Dataset items:

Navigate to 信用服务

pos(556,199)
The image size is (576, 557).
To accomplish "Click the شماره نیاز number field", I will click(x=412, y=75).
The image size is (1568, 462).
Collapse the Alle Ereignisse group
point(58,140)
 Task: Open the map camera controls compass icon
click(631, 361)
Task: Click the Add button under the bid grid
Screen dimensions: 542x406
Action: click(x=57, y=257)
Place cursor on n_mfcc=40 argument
...
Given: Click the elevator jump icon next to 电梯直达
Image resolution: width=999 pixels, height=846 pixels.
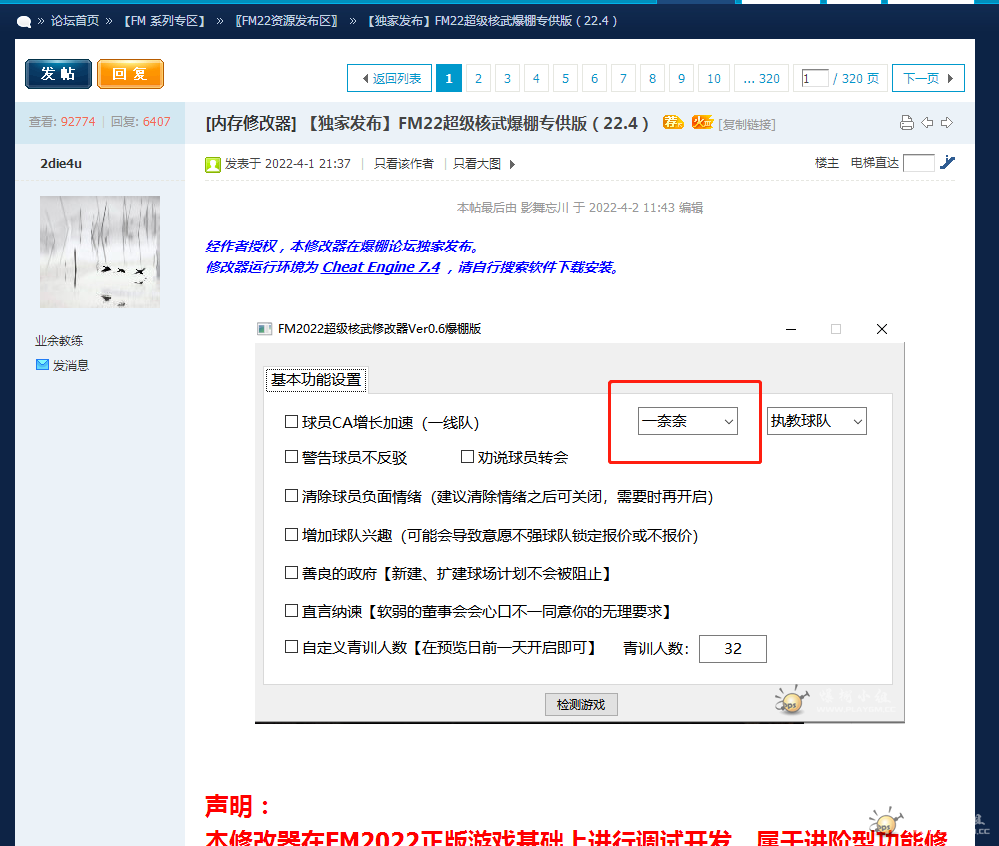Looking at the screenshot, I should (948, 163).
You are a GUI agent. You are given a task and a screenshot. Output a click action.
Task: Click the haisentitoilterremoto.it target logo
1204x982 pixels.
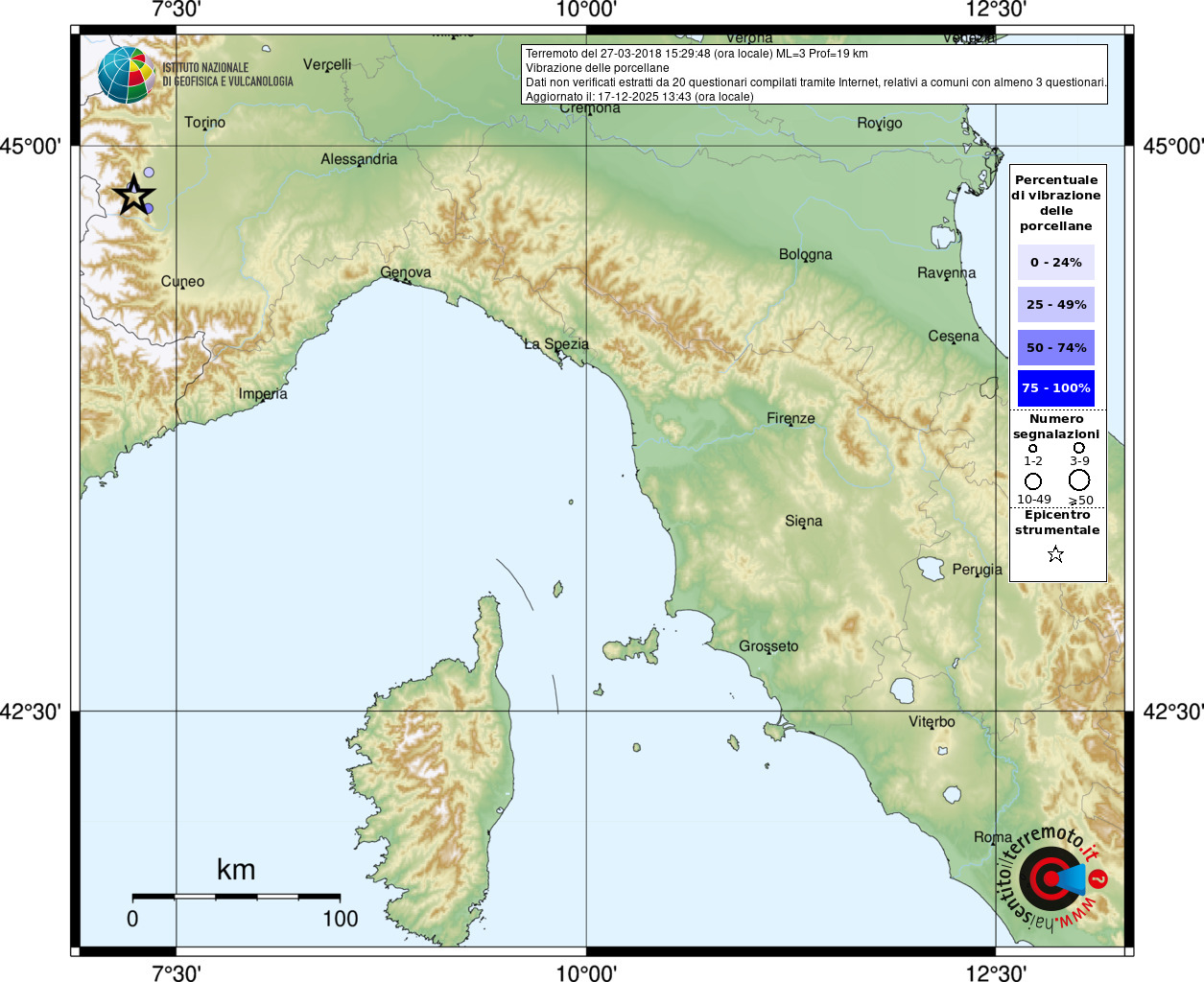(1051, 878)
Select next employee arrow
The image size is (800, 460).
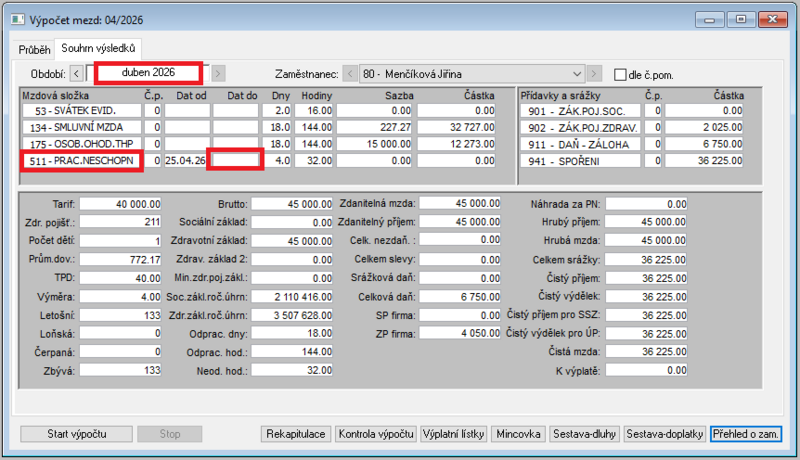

* What you have to do *
Your answer must be a copy of every line in the data above that holds the string "size".

* Answer area *
The image size is (576, 557).
The image size is (1568, 462).
The image size is (800, 460).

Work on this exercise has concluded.